* _Exercise description_: Can you repeat the entries below word for word, everything from the line containing "Viewport: 493px width, 342px" down to the line containing "I will 480,146.", both included?

[START OF Data section]

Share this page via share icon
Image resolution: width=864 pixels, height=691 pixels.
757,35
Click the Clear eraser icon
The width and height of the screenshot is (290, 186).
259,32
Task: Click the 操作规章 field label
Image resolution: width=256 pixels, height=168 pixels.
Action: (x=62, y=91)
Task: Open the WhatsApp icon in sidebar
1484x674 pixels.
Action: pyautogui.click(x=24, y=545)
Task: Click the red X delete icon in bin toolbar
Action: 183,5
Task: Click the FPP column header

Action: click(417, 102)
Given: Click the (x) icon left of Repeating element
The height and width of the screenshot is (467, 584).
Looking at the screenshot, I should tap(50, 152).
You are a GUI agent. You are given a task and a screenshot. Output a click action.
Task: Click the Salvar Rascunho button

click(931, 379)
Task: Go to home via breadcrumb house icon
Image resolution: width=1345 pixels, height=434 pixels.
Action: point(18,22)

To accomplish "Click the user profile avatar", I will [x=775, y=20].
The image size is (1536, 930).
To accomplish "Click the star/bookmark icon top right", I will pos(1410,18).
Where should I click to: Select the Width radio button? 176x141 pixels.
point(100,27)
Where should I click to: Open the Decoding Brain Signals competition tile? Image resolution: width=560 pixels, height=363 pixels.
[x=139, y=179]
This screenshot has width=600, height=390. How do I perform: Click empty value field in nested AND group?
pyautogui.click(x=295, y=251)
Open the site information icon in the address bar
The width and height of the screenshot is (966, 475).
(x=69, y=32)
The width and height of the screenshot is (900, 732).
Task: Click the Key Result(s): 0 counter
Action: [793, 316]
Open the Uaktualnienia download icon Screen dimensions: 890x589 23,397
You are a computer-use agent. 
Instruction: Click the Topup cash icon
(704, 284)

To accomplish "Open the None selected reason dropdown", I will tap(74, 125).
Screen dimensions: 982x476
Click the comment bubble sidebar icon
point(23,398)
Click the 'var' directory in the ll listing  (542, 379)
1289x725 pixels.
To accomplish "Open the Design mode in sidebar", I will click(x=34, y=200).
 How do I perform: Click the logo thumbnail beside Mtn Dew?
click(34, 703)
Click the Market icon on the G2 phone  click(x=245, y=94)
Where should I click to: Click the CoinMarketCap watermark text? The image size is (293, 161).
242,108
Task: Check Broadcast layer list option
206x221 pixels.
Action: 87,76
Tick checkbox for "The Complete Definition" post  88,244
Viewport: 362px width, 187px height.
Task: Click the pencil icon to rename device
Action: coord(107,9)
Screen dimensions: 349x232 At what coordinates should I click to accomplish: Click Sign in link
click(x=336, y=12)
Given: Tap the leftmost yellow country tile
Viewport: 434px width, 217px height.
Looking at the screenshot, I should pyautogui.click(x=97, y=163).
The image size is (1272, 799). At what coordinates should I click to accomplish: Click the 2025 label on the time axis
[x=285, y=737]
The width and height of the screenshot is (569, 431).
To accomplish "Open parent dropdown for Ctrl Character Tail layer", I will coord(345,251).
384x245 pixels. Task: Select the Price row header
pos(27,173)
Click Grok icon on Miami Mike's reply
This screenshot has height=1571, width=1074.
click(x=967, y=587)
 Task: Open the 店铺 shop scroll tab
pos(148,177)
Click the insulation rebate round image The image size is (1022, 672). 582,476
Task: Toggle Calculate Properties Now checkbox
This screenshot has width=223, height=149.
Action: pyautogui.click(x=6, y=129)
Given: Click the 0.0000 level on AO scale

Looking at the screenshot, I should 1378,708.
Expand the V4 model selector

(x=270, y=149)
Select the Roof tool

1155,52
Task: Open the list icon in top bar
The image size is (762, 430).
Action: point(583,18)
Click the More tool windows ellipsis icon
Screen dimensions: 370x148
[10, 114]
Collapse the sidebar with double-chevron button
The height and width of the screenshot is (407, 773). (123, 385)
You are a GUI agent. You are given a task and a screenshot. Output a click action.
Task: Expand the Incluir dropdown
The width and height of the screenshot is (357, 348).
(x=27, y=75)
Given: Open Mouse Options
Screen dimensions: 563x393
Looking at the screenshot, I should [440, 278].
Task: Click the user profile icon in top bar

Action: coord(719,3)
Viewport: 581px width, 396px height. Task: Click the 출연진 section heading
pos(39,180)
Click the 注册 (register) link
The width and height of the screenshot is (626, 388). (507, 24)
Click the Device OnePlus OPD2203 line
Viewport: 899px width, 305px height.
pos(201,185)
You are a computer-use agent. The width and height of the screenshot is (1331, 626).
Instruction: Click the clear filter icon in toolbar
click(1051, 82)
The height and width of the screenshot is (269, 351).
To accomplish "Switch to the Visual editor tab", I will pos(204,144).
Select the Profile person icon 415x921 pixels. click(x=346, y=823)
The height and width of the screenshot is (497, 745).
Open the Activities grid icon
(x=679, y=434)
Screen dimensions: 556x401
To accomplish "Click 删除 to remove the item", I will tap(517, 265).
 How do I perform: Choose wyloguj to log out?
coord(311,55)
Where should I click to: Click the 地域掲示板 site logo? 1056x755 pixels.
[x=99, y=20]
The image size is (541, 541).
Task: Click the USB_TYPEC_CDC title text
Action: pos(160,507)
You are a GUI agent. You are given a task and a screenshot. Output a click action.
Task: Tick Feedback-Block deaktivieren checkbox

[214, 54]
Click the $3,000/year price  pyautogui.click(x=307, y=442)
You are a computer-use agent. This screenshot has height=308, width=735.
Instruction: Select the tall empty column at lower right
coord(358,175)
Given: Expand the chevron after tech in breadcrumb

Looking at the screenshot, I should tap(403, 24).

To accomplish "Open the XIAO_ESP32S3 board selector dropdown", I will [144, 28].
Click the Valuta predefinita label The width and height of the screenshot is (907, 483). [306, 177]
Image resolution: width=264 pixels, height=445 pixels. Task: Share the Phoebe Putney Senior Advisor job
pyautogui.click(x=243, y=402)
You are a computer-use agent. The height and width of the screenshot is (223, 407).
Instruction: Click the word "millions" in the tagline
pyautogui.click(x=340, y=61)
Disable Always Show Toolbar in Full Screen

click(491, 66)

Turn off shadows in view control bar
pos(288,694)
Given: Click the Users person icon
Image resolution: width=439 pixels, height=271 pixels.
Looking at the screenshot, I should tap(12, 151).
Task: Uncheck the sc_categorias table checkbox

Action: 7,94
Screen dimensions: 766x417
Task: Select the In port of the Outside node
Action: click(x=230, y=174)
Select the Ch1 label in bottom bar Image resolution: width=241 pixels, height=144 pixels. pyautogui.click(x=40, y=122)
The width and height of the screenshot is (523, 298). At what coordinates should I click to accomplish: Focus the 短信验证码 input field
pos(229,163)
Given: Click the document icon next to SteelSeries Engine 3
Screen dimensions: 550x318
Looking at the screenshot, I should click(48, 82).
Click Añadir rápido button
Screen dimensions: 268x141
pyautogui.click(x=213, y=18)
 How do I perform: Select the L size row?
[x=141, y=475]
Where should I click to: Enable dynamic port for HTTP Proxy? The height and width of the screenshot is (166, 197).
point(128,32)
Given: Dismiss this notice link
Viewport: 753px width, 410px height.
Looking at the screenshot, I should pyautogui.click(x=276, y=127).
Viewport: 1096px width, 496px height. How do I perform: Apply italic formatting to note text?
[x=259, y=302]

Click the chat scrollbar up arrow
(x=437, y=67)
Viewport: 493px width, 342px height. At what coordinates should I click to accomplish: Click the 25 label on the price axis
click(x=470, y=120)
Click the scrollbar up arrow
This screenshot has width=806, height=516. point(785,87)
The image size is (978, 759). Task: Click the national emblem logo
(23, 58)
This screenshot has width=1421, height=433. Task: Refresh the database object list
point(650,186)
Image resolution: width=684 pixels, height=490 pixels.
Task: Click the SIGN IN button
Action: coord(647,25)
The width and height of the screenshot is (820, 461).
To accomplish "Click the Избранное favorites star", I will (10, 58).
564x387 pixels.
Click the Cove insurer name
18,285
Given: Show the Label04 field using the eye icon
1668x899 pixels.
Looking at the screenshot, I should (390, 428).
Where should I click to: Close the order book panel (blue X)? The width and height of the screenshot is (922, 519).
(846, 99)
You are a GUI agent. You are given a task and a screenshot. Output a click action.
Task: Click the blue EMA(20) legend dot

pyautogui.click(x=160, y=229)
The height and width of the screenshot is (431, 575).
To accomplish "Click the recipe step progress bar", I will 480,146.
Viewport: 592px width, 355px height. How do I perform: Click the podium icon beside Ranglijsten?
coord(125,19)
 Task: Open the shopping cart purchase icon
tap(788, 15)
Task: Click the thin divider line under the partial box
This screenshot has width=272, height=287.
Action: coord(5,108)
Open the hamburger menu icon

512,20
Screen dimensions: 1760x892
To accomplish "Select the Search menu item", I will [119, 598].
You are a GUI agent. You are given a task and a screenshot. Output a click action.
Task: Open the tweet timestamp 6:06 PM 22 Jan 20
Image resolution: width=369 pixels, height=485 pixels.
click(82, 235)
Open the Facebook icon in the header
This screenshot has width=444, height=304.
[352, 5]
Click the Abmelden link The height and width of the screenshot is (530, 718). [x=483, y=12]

[END OF Data section]

* _Exercise solution_:
Viewport: 493px width, 342px height. At what coordinates should I click to accomplish: Click the 25 label on the price axis
click(x=470, y=120)
Click the scrollbar up arrow
This screenshot has width=806, height=516. point(785,87)
The image size is (978, 759). Task: Click the national emblem logo
(23, 58)
This screenshot has width=1421, height=433. Task: Refresh the database object list
point(650,186)
Image resolution: width=684 pixels, height=490 pixels.
Task: Click the SIGN IN button
Action: coord(647,25)
The width and height of the screenshot is (820, 461).
To accomplish "Click the Избранное favorites star", I will (10, 58).
564x387 pixels.
Click the Cove insurer name
18,285
Given: Show the Label04 field using the eye icon
1668x899 pixels.
Looking at the screenshot, I should (390, 428).
Where should I click to: Close the order book panel (blue X)? The width and height of the screenshot is (922, 519).
(846, 99)
You are a GUI agent. You are given a task and a screenshot. Output a click action.
Task: Click the blue EMA(20) legend dot

pyautogui.click(x=160, y=229)
The height and width of the screenshot is (431, 575).
To accomplish "Click the recipe step progress bar", I will 480,146.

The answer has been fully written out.